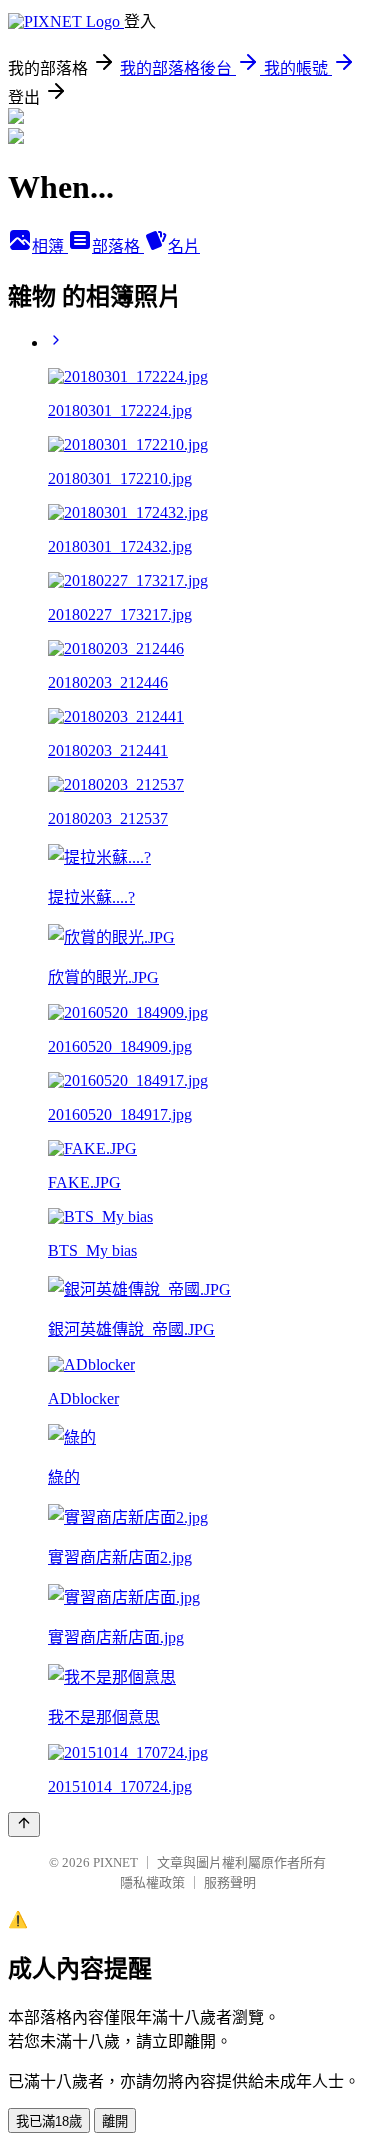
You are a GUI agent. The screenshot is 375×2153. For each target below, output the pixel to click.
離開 (115, 2121)
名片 (184, 246)
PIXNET (115, 1862)
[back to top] (24, 1824)
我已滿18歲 (49, 2121)
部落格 (118, 246)
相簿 (50, 246)
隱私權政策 (152, 1882)
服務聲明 (230, 1882)
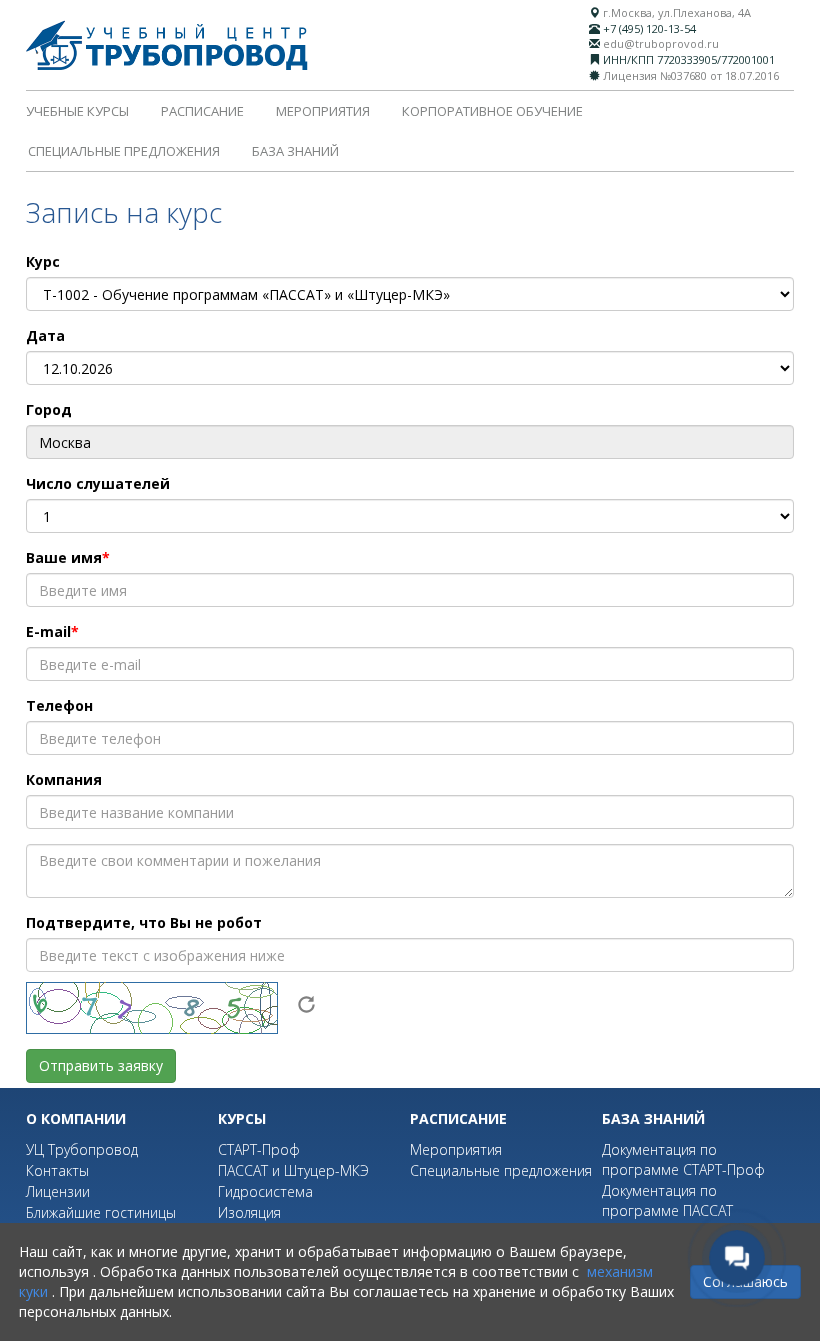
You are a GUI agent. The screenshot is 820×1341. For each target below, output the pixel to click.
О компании (76, 1118)
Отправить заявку (101, 1065)
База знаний (295, 151)
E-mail (48, 631)
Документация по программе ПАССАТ (667, 1200)
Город (49, 409)
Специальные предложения (124, 151)
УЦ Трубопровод (82, 1149)
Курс (43, 261)
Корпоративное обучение (492, 111)
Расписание (202, 111)
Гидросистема (265, 1191)
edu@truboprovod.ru (661, 43)
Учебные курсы (77, 111)
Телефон (59, 705)
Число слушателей (98, 483)
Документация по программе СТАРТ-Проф (683, 1159)
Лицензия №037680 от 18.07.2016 (691, 75)
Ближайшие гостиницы (101, 1212)
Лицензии (58, 1191)
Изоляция (249, 1212)
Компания (64, 779)
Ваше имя (64, 557)
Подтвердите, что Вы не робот (144, 922)
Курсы (242, 1118)
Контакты (57, 1170)
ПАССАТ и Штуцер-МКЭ (293, 1170)
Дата (45, 335)
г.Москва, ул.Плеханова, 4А (677, 12)
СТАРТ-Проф (259, 1149)
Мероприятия (323, 111)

# # # #

* [PROBLEM]: Every line above in which the word "pixel" is present must be copied into the answer.

* [ANSWER BOX]:
You are a GUI agent. The screenshot is 375×2153. For each target below, output the pixel to click.
You are a GUI agent. The screenshot is 820×1341. For each target below, output the pixel to click.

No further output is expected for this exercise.